The question is directed at the minority who are not straight or white.

SarahAndQuack · 19/06/2020 20:31

Thanks, @Starsabove1, that's really kind. And also very sad what you say about those abusive comments.

Cailleach1 · 19/06/2020 20:59

Oh yes, of course, couldn't possibly be homophobia in the culture, could there?

I don't know why ( I know you're alluding to homophobia being part of the culture in Ireland) but the horrible case of the man who was kicked to death in London by three teenagers (a Secondary school pupil among them) sprung to mind. You don't imagine such viciousness towards being gay as part of the culture in such a large and cosmopolitan city as London. Or in England. Yet, that man was pushed and kicked to death as he walked along with his partner.
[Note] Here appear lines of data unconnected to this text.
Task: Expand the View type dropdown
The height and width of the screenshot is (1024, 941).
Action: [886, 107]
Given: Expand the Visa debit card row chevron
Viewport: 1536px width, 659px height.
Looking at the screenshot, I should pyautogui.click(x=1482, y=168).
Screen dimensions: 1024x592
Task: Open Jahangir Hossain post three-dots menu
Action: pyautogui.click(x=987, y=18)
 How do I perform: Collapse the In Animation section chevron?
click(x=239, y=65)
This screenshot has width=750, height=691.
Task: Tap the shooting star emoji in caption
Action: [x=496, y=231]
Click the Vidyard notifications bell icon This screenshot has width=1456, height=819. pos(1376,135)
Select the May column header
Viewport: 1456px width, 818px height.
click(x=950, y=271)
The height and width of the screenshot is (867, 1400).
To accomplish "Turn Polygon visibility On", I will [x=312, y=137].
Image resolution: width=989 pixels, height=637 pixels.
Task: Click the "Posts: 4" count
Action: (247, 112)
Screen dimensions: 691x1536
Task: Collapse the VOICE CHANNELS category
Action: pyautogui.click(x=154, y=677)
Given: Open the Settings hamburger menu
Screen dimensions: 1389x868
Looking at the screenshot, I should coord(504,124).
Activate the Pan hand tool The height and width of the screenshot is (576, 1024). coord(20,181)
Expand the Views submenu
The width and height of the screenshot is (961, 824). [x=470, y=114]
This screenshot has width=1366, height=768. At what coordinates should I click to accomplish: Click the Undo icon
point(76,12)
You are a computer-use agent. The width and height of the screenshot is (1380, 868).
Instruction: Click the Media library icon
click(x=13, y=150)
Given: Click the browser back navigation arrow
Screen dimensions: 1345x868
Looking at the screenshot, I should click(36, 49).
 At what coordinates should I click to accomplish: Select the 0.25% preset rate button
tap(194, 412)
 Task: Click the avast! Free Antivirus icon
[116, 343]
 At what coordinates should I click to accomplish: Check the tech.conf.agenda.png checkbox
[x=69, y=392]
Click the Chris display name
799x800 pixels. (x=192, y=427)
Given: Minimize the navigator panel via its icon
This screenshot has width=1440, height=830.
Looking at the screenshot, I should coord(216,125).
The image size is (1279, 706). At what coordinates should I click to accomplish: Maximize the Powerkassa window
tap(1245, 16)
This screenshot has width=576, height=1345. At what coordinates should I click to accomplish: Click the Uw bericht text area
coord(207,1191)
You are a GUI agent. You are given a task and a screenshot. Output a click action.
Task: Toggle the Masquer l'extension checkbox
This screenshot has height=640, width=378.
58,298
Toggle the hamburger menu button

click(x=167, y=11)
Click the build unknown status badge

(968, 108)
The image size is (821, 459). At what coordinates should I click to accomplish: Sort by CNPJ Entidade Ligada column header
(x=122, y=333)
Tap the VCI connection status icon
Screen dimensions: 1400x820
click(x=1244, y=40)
All the while the assailants were yelling homophobic slurs at him.

www.theguardian.com/uk/2011/jan/26/ruby-thomas-sentenced-fatal-homophobic-attack

SarahAndQuack · 19/06/2020 21:09

I am very well aware the UK has a homophobic culture too.

Please don't imagine I am trying to find a sneaky way of pretending it doesn't.

But, you know ... actually, I do imagine these things as part of the culture of a lot of cities. I don't know why people think we've left homophobia behind. We haven't.